==== Source records

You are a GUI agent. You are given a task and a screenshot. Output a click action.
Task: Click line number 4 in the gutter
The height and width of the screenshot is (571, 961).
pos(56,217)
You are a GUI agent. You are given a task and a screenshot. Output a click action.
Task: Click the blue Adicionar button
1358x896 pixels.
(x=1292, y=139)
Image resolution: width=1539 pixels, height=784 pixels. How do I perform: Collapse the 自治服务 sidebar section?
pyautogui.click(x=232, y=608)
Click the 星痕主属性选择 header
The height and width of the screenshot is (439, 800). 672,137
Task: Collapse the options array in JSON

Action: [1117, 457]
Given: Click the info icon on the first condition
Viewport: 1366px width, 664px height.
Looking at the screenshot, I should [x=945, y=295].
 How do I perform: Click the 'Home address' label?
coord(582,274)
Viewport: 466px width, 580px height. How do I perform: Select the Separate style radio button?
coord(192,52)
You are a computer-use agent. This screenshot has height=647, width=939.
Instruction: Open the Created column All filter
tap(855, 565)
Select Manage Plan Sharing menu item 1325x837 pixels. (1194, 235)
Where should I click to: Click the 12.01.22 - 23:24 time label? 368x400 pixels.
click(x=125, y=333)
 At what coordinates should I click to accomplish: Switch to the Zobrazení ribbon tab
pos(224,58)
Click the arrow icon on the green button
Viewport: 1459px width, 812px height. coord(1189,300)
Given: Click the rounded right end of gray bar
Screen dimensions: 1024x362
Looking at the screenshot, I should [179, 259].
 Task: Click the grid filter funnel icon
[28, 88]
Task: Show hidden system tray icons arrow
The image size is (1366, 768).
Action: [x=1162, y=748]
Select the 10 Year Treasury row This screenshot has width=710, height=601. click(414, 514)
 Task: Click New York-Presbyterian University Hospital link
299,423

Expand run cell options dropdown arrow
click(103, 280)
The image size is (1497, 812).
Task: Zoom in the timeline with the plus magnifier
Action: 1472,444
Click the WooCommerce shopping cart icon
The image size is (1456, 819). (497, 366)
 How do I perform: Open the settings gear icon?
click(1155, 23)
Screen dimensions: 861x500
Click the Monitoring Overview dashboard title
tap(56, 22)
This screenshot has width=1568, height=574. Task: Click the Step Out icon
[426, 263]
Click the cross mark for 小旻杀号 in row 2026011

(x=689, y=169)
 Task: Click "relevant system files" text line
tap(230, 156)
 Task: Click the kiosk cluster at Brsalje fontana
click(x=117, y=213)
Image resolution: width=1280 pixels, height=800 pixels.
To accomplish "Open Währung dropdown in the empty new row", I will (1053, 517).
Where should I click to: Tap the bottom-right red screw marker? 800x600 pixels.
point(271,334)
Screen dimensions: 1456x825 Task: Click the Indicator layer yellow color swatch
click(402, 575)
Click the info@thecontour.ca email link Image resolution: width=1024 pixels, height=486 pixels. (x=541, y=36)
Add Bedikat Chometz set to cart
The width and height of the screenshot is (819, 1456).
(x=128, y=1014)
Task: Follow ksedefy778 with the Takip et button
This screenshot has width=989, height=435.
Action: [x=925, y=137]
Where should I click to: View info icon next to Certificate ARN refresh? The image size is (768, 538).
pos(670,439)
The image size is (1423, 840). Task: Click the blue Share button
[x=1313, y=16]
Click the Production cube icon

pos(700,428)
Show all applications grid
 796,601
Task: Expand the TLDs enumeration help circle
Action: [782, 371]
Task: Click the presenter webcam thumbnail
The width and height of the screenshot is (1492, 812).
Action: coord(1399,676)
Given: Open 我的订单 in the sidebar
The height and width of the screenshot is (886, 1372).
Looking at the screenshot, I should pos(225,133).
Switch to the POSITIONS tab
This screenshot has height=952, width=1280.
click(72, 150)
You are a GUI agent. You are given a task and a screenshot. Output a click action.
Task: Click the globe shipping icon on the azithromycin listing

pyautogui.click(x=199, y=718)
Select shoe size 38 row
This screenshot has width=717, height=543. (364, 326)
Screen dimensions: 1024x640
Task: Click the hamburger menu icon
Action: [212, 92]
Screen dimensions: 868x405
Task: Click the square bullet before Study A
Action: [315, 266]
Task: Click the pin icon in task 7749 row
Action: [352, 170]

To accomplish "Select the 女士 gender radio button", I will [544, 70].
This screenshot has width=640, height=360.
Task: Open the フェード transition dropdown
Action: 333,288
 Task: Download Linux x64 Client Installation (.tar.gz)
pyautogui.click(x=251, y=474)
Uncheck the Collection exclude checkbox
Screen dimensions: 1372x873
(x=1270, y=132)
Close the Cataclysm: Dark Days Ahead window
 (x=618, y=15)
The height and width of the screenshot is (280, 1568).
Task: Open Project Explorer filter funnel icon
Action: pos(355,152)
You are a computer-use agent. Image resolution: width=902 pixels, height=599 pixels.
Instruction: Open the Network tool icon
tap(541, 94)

========

# Exercise description:
Pick out every line in the items above that contains the word "funnel" and copy each one unchanged.

# Completed task:
 Task: Click the grid filter funnel icon
Task: Open Project Explorer filter funnel icon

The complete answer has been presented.